The Bayern Munich game felt like a case of all that glitters not being gold. PSG contain the captains of both teams that played in the World Cup final and who scored five of the game’s six goals, but Lionel Messi isn’t getting any younger, Neymar is as described above and Mbappe wasn’t fully fit. That the Frenchman had to be introduced regardless by head coach The Under Pressure Christophe Galtier after 57 minutes felt like a bit of an act of desperation, even though there was still at least more than two hours of football in this tie still to play.

Four minutes earlier, in an act of symbolism so heavy-handed as to feel like parody, Bayern Munich scored the only goal of the night. The scorer was Kingsley Coman, a Parisian by birth who first joined PSG in 2004 at just seven years old and who nine years later became their youngest-ever player when he made his debut for them at just 16 years, eight months and four days old in February 2013 – a record only recently broken by PSG’s latest wunderkind Warren Zaire-Emery.

Coman only made four appearances for PSG in total and when his contract with them expired in the summer of 2014 he left for Juventus, frustrated at being unable to get more game time in the first team. He didn’t celebrate the goal against his former club, but the very fact that he scored it for Bayern Munich at Parc des Princes in such a tie said plenty on his behalf. And the icing on this particular cake was that Mbappe had replaced Zaire-Emery, who’d been PSG’s best player to that point.

But Mbappe has scored 25 goals in 27 games this season in all competitions for PSG. Surely he could pull something from his extensive bag of tricks to save the day? On this occasion he couldn’t, although it was close. He had the ball in the net with 17 minutes to play before the goal chalked off for offside and the same thing happened again less than 10 minutes later. But for all this it would have felt somewhat dishonest had PSG rescued a draw from this match. Bayern Munich were the better team over the course of the 90 minutes.

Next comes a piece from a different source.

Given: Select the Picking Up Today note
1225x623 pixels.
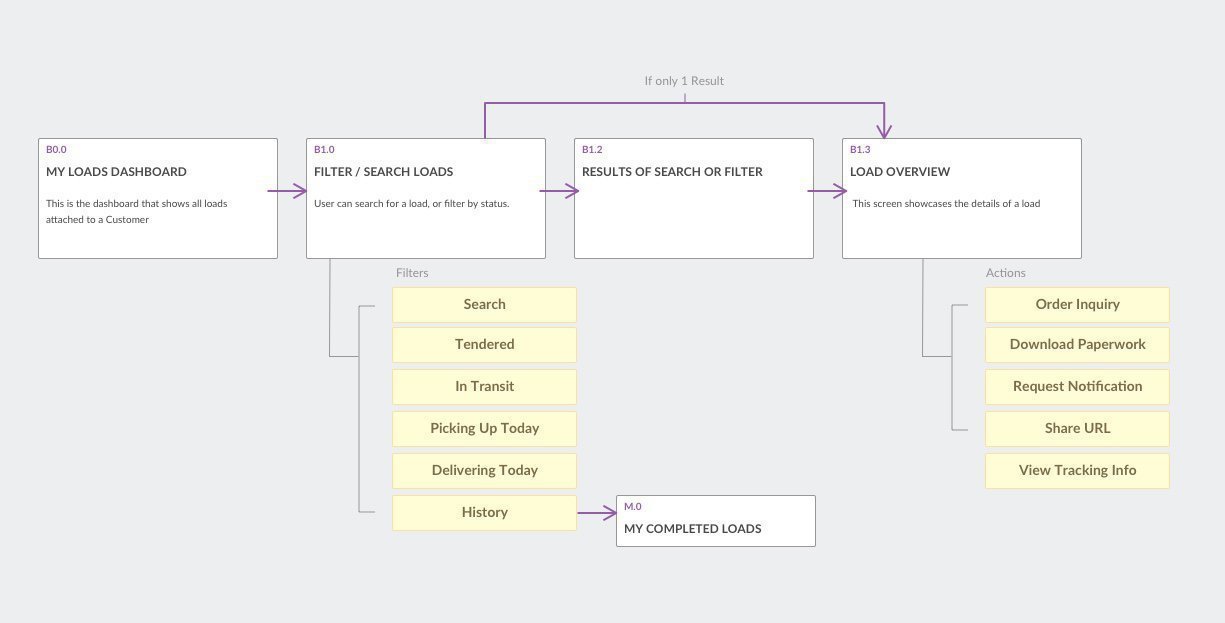Looking at the screenshot, I should (484, 429).
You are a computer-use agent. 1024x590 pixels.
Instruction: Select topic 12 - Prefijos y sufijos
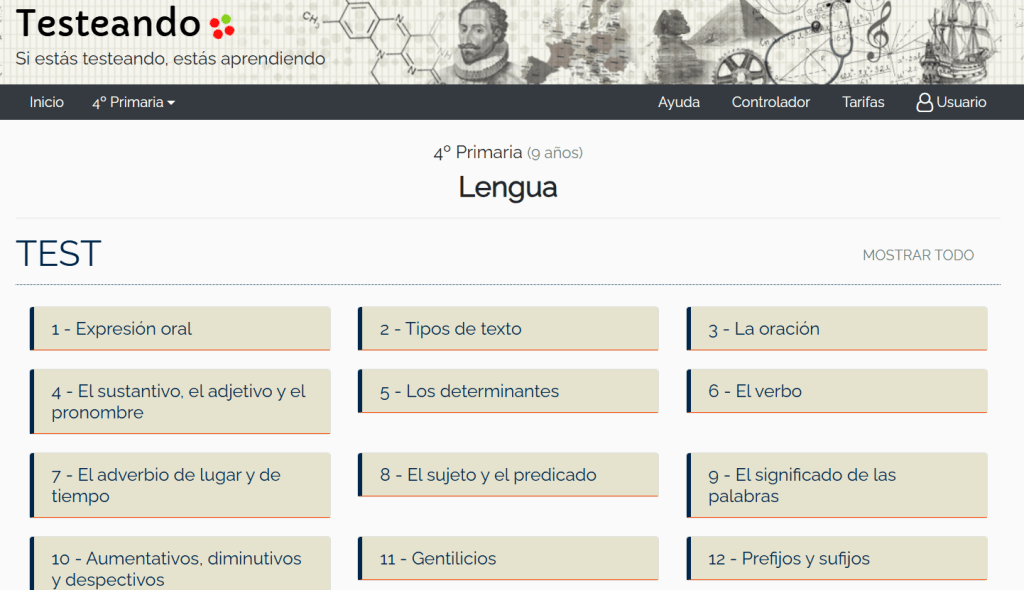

Of course, when your team can feature Messi, Mbappe and (there may be an asterisk due here) Neymar up front, there’s always a chance, and it would be foolish to completely write off PSG’s chances in the second leg when they have such riches at their disposal. But just as the club’s exits from this competition in recent years have provided such amusement to onlookers, so does this defeat against Bayern Munich. Losing to the superclub that no-one seems to think about when superclubs are discussed feels like yet another act in a morality play about the risks of excess wealth.

PSG are teetering on the brink of elimination from the Champions League yet again, and it is a reflection on that wealth that the reaction to this is, as ever, the sound of a million nano-violins playing at the same time. They’ll probably win Ligue Un again, but that isn’t enough. Ole’ big ears is the trophy that the owners of the club covet more than any other, but all the riches in the world haven’t delivered it to Paris, and the question of whether they will be tempted to chase it in Manchester instead is one that will now hang like a cloud over the rest of their season – should they fail to turn it around in the second leg in Munich.